Anyway, it’s fun how the topic and style of the episode come together well. The things it actually has to say about homophobia aren’t particularly unique (although what unique point can one possibly make on homophobia at this point?), and the show has made absurd expressions of ridiculous thought processes its bread and butter for a long time, but filtering homophobia through the Simpsons sense of humour ends up generating some great comic setpieces. The fundamental joke of the episode is that Homer is projecting his expectations of manhood onto Bart’s innocent childhood actions; some of what he’s doing is just imitating an adult he thinks is cool, and a lot of it is a kid just playing like a kid always does – I love how many shots there are of Bart looking up in almost literal wide-eyed innocence. A homophobe has made up an idea of what people are supposed to be like that doesn’t match the reality, and that’s something “Homer’s Phobia” demonstrates on both a macro and micro level (“There’s only two guys who wear those shirts – gay guys and big fat party animals, and Bart doesn’t look like a big fat party animal to me!” / “So if you wore a Hawaiian shirt, it wouldn’t be gay?” / “Right! Thank you!”). The ending walks a fine line between predictable and zany. On the one hand, it’s a fairly straightforward example of the target of bigotry healing that rift by saving the life of the bigot; John gets a great line satirising the underlying idea of that (“Well, Homer, I saved your life. Now if every gay person could do that, you’d be set.”). On the other, it involves shooting reindeer and an a robot Santa Claus.

Chalkboard Gag: N/A
Couch Gag: Someone attempt to load the family via America Online, and it takes so long that they give up and try to click exit.

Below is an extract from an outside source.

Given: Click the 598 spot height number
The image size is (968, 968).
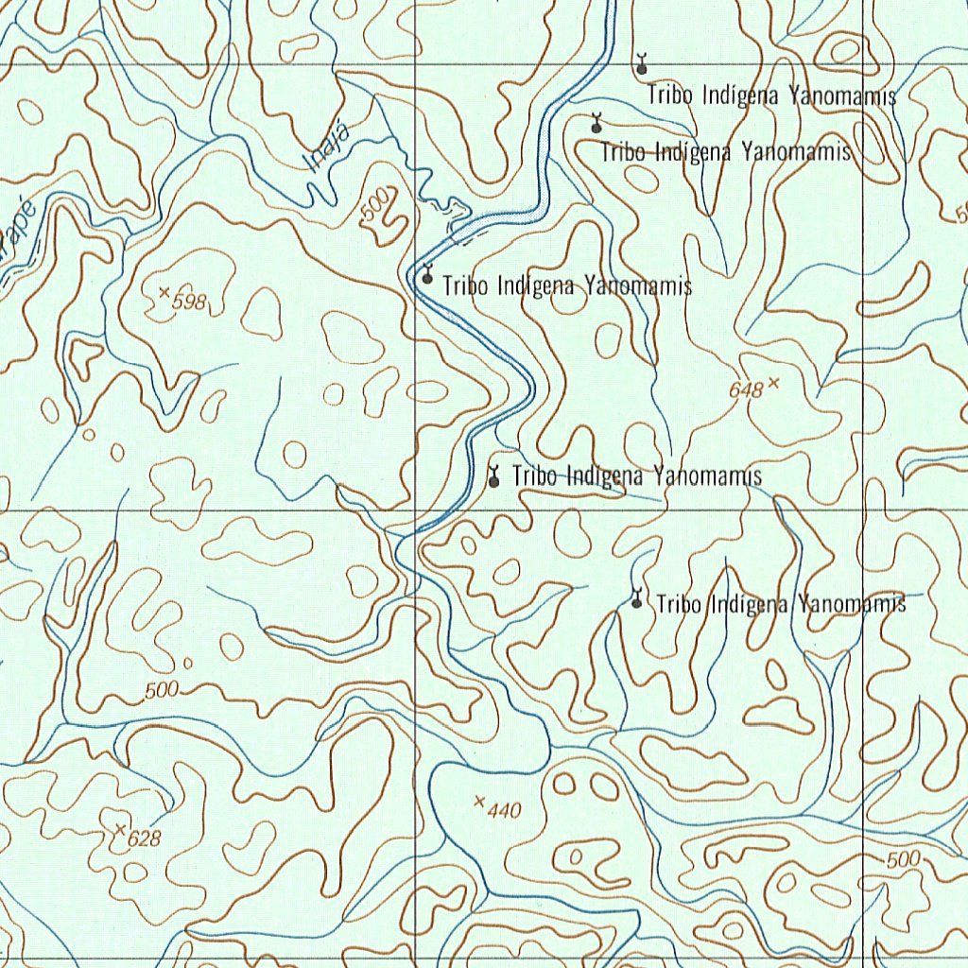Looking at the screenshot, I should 190,302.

This episode was written by Ron Hauge and directed by Mike B Anderson. The concept came from a list of ideas George Meyer wrote, including “Bart the homo”, with the discussion on camp coming from Bill Oakley and Josh Weinstein. John Waters guest stars as John, and he accepted his invitation instantly, on the basis that if it was good enough for Elizabeth Taylor, it was good enough for him. John was largely based on Waters, though they drew his moustache with a wavy line to make it more clearly a moustache. The episode was nearly completely canned by the censors; the staff asked Waters if the gay community would find it offensive, and the only note was that he found the use of the word ‘fag’ objectionable, so it was changed to ‘queer’ (which is a better joke to me anyway). The censors issues came to nothing when, in a lucky break, the then-Fox president was fired along with the censors.

There are two great, tiny character beats in this – Bart destroying the dryer with a kid lottery, and Skinner trying to find a non-partisan election button. I admit, this episode has precisely one queer trope I find annoying: someone using everything other than “he expressed an interest in men” to guess someone’s sexuality. My favourite satirical line is “Well, that or John.” I love the note that John clearly knows more about hunting than Homer does. “I don’t, but I loved hearing about it!” is possibly the purest Marge line ever. The episode won a GLAAD award, so clearly I’m not the only gay in the village who liked it.

Iconic Moments: “Camp! The tragically ludicrous, the ludicrously tragic?” / “Oh yeah, like when a clown dies.” / “Well, sort of.” | “He prefers the company of men.” / “Who doesn’t?” | “I like my beer cold, my TV loud, and my homosexuals flaming!” | “Zzzzzap!” is shitpost material. | “Dad, why did you bring me to a gay steel mill?” | “It looks like suicide again for me.”